**Task brief:** Copy the data from the line containing "This screenshot has width=529, height=339." down to the line containing "click(x=14, y=31)", substituting "menu bar" for "navigation bar" and leaving everything else unchanged. Omit the pictures.

**Task material:**
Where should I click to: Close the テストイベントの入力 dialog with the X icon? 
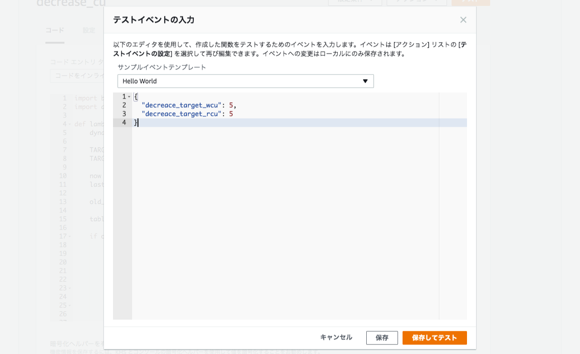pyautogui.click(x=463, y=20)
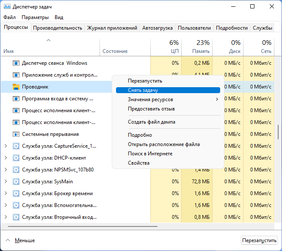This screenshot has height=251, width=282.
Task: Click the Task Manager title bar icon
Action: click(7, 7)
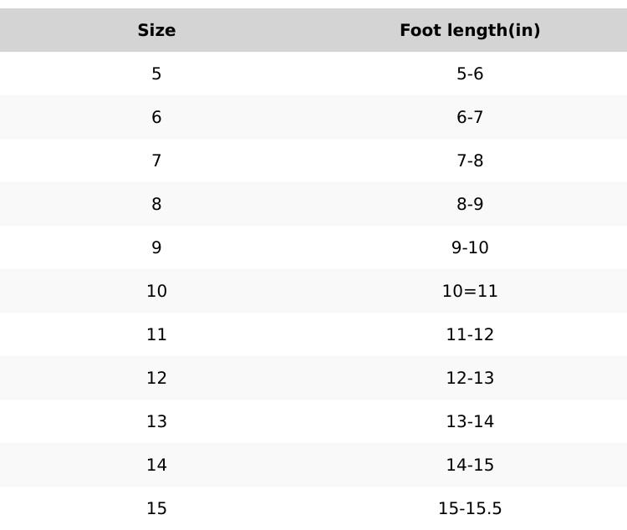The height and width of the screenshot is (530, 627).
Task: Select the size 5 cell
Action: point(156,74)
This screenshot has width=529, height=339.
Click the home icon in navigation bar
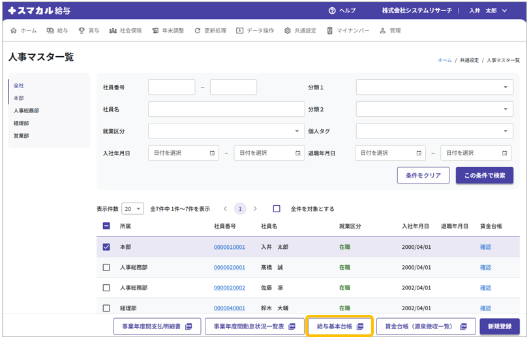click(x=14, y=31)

==

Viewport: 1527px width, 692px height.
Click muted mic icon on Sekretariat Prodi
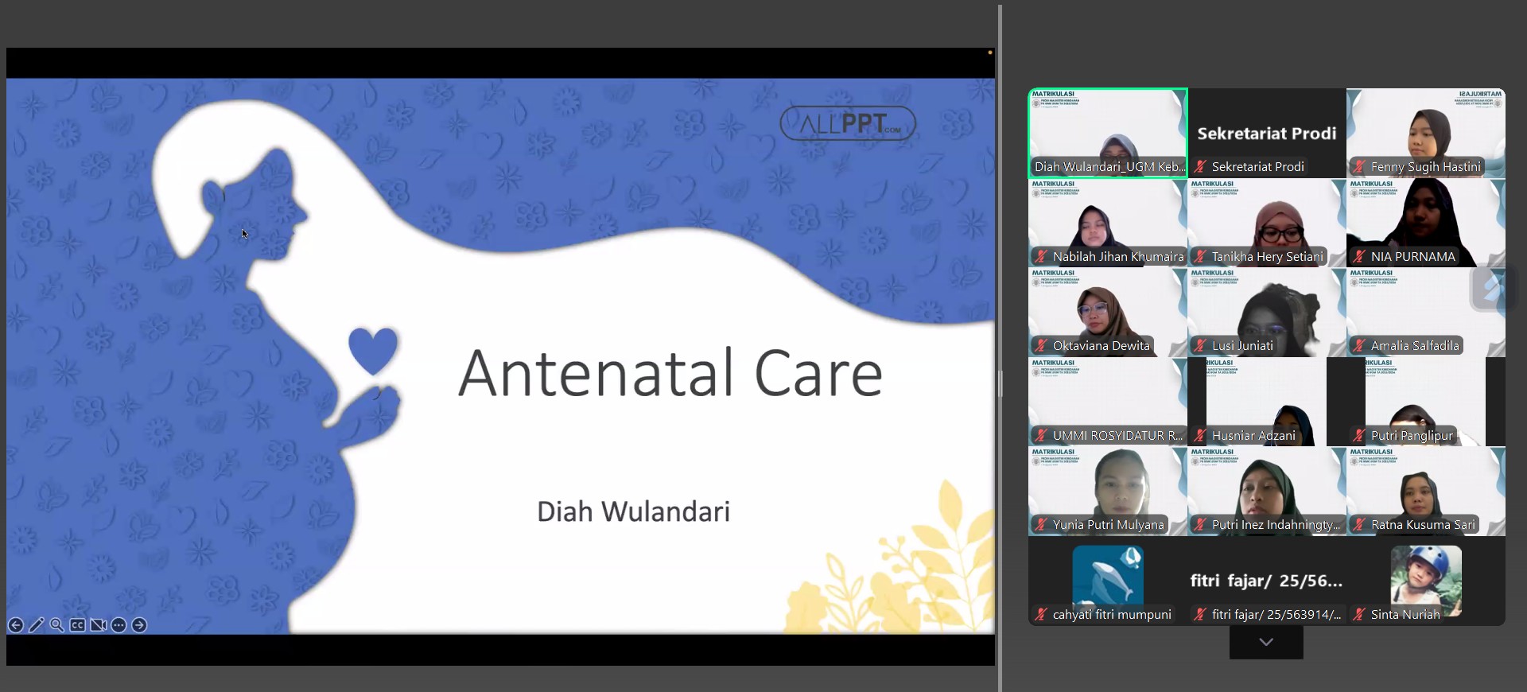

**Task answer:**
This screenshot has width=529, height=339.
Click the home icon in menu bar
click(x=14, y=31)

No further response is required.